◆ **Your task**
Leaving out the pictures, retype the lines from the top of the listing through the line with "Tequila & Mezcal (1266, 1147)" exactly.

◆ **Records provided**
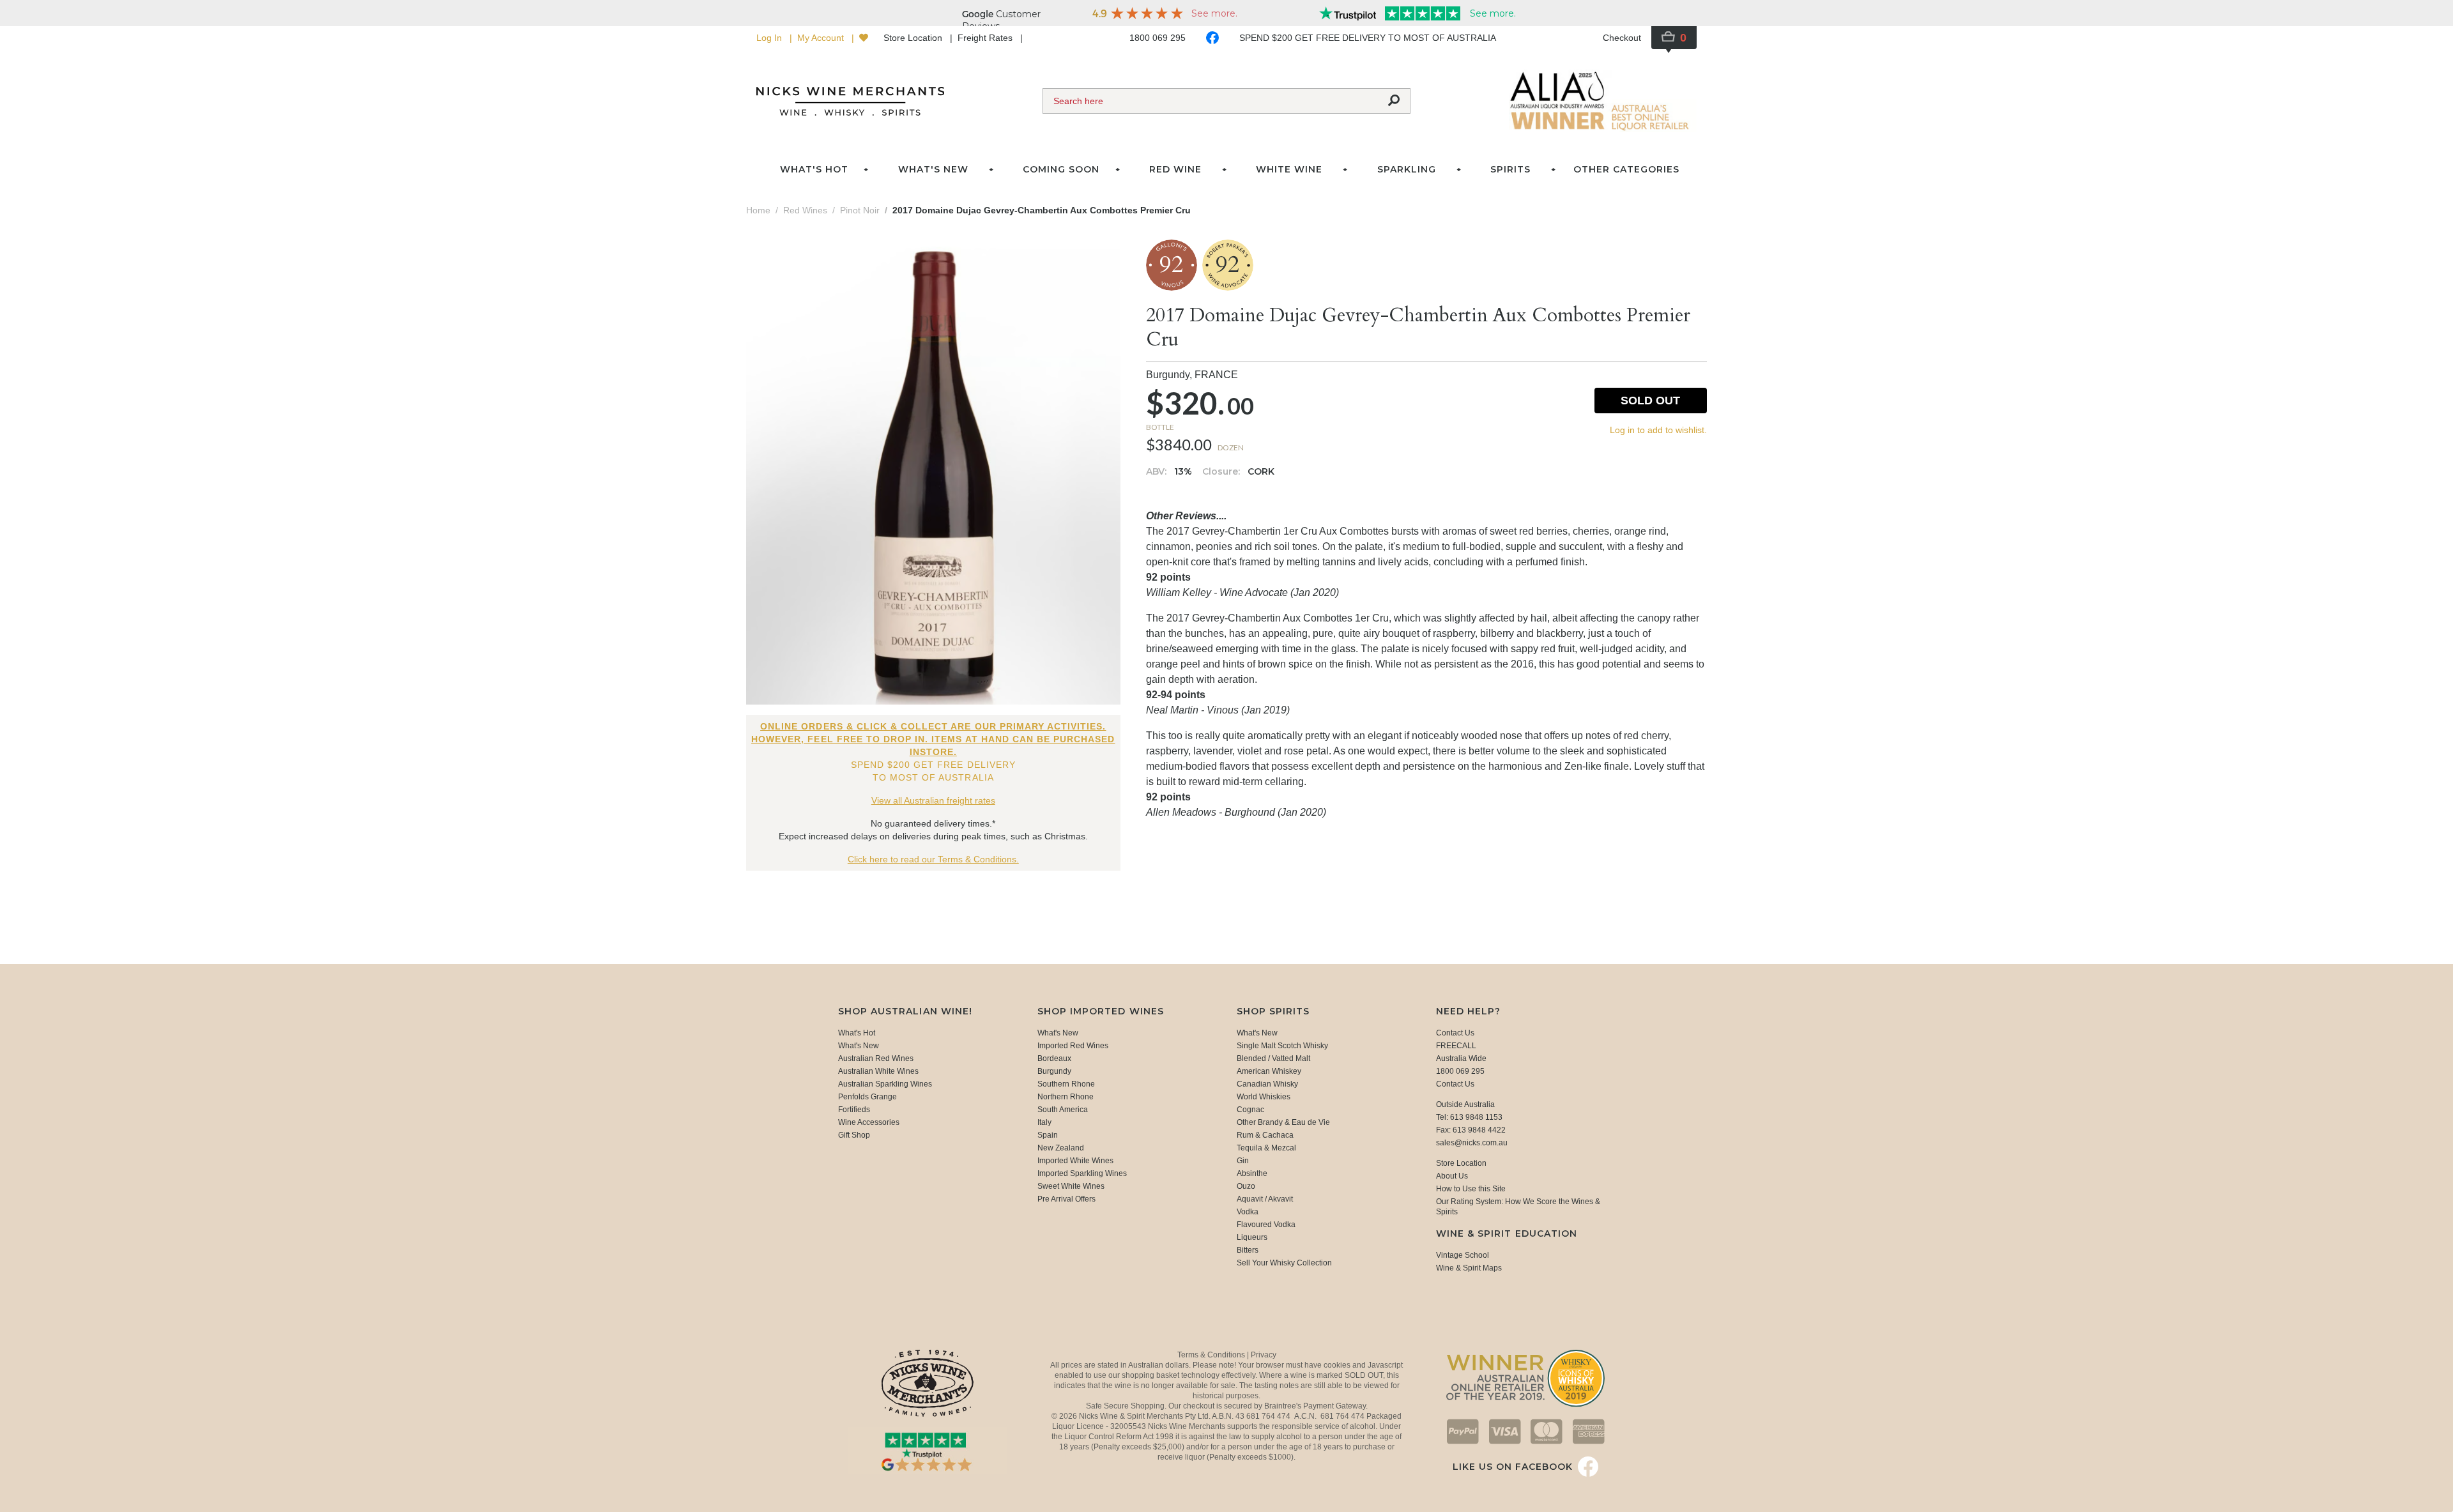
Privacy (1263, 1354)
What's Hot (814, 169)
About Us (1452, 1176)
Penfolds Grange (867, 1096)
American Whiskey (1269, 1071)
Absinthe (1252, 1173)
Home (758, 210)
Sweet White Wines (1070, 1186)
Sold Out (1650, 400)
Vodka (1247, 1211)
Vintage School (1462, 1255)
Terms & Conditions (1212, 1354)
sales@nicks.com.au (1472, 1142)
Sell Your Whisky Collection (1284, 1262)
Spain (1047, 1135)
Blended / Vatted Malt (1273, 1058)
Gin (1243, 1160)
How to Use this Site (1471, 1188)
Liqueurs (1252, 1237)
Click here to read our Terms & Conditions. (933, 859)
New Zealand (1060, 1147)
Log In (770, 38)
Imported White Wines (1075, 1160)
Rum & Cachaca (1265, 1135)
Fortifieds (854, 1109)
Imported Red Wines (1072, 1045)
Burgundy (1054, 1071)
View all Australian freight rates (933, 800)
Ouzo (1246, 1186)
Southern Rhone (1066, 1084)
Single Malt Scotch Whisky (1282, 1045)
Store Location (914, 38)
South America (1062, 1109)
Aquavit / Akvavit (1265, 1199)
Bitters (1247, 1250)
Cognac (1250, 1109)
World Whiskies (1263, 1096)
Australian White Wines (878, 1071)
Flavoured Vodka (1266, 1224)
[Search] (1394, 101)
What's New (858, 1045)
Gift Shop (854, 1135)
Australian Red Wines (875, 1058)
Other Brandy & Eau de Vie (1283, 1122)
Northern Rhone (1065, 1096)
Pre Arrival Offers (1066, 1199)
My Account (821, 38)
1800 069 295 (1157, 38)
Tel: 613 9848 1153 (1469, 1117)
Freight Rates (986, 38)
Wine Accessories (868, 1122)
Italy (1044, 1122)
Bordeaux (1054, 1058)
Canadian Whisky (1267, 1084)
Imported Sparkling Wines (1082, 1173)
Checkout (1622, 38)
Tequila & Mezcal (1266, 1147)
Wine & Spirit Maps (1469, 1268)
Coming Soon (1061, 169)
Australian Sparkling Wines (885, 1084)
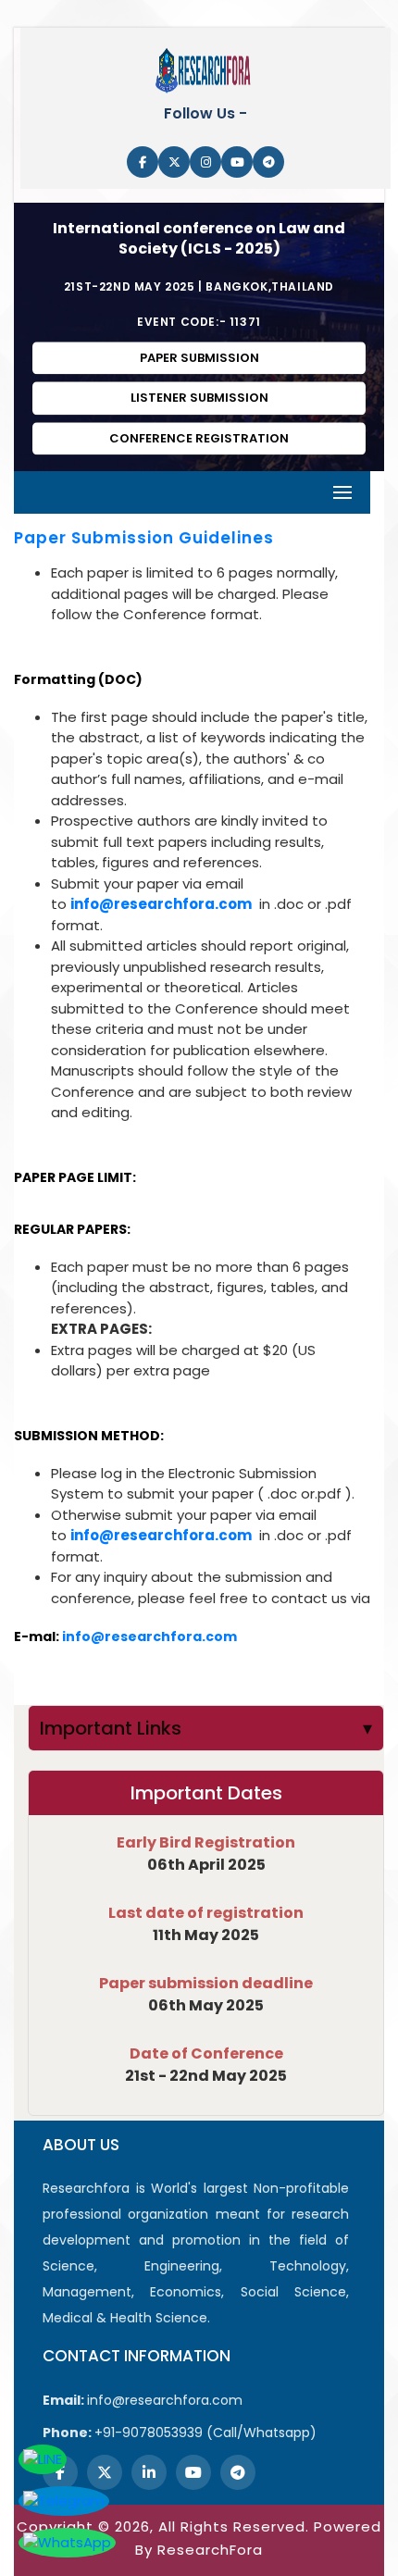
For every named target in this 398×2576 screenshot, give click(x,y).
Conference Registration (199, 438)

◆ **Written solution**
Privacy (1263, 1354)
What's Hot (814, 169)
About Us (1452, 1176)
Penfolds Grange (867, 1096)
American Whiskey (1269, 1071)
Absinthe (1252, 1173)
Home (758, 210)
Sweet White Wines (1070, 1186)
Sold Out (1650, 400)
Vodka (1247, 1211)
Vintage School (1462, 1255)
Terms & Conditions (1212, 1354)
sales@nicks.com.au (1472, 1142)
Sell Your Whisky Collection (1284, 1262)
Spain (1047, 1135)
Blended / Vatted Malt (1273, 1058)
Gin (1243, 1160)
How to Use this Site (1471, 1188)
Liqueurs (1252, 1237)
Click here to read our Terms & Conditions. (933, 859)
New Zealand (1060, 1147)
Log In (770, 38)
Imported White Wines (1075, 1160)
Rum & Cachaca (1265, 1135)
Fortifieds (854, 1109)
Imported Red Wines (1072, 1045)
Burgundy (1054, 1071)
View all Australian freight rates (933, 800)
Ouzo (1246, 1186)
Southern Rhone (1066, 1084)
Single Malt Scotch Whisky (1282, 1045)
Store Location (914, 38)
South America (1062, 1109)
Aquavit / Akvavit (1265, 1199)
Bitters (1247, 1250)
Cognac (1250, 1109)
World Whiskies (1263, 1096)
Australian White Wines (878, 1071)
Flavoured Vodka (1266, 1224)
[Search] (1394, 101)
What's New (858, 1045)
Gift Shop (854, 1135)
Australian Red Wines (875, 1058)
Other Brandy & Eau de Vie (1283, 1122)
Northern Rhone (1065, 1096)
Pre Arrival Offers (1066, 1199)
My Account (821, 38)
1800 069 295 (1157, 38)
Tel: 613 9848 1153 (1469, 1117)
Freight Rates (986, 38)
Wine Accessories (868, 1122)
Italy (1044, 1122)
Bordeaux (1054, 1058)
Canadian Whisky (1267, 1084)
Imported Sparkling Wines (1082, 1173)
Checkout (1622, 38)
Tequila & Mezcal (1266, 1147)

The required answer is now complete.